I slouched against the back of the sofa. “You’re right. I guess I was afraid.”

He didn’t smile or shout or say anything at all.

“But I would do it again to keep our daughter from Faris, Grace, and everyone else. This world isn’t safe for her.”

“Nothing is ever certain, not even in a world that is supposedly safe. Except for the two of us. We were the one real thing, the one true, undeniable fact in this whole universe, Leda. We were always there for each other. We would tell each other everything, trust each other with anything. Until you broke that trust. Until you created a rift between us. We were supposed to do everything together.”

Nero took my hands, his words soft, his touch gentle.

I would have preferred for him to yell at me. It would have hurt less.

We sat there, the silence consuming us, eating away at us, filling the space between us until we might as well have had all the universe between us.

“I guess we’re at an impasse,” I said.

“So it would seem.”

I was hurting.

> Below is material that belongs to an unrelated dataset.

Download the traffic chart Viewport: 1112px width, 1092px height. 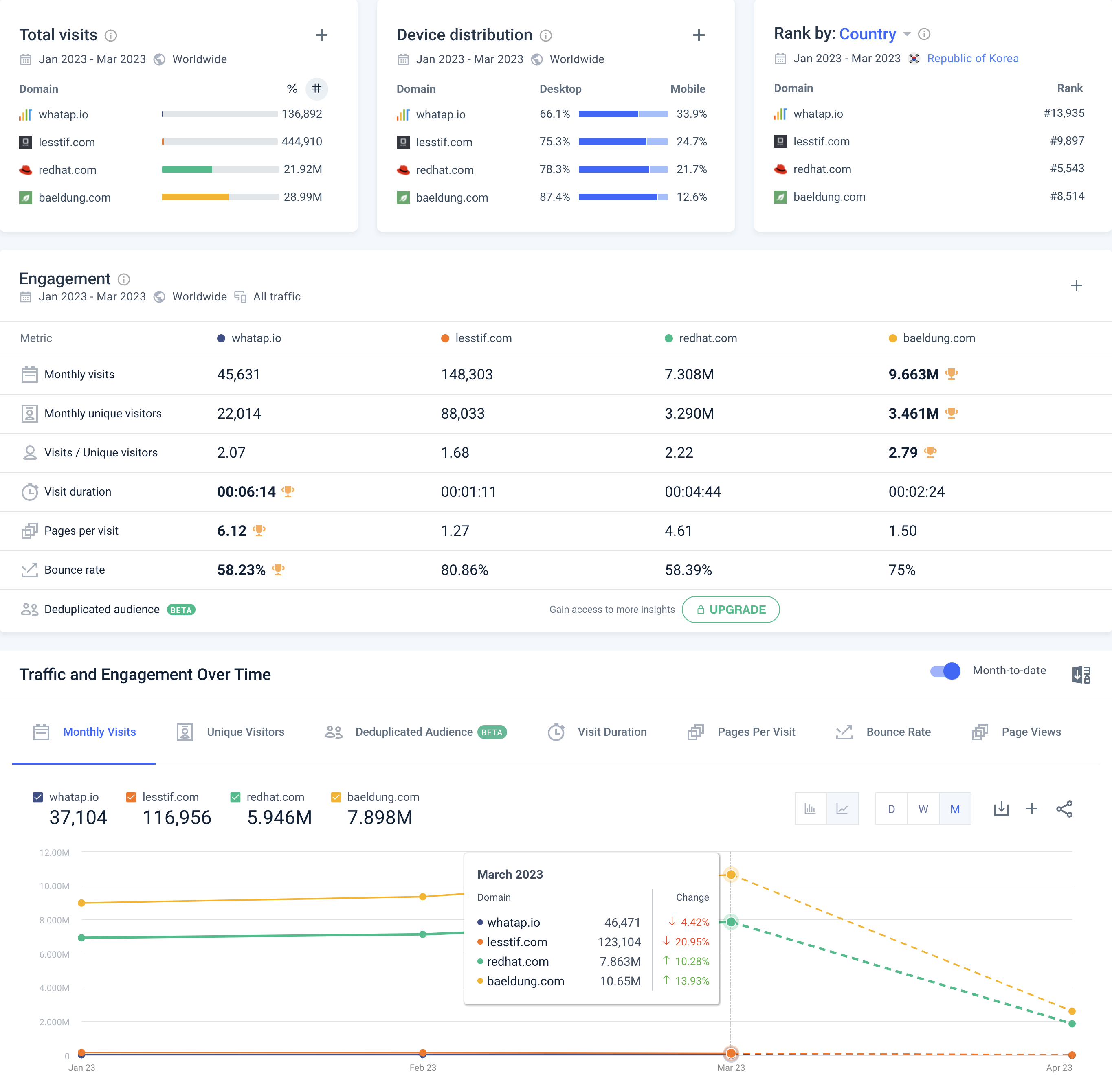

He was hurting too, and I’d been the one to hurt him. I hadn’t meant to cause him pain, but I had. And worse yet, I knew I’d do it all over again. Because I would do anything to safeguard our daughter’s future.

And now our daughter might never exist. Nero had once told me that he wanted to have many children, and I’d prevented that from happening. His brain might have been able to accept my reasons, but clearly his heart could not. And now…well, now maybe he didn’t want to be with me at all anymore.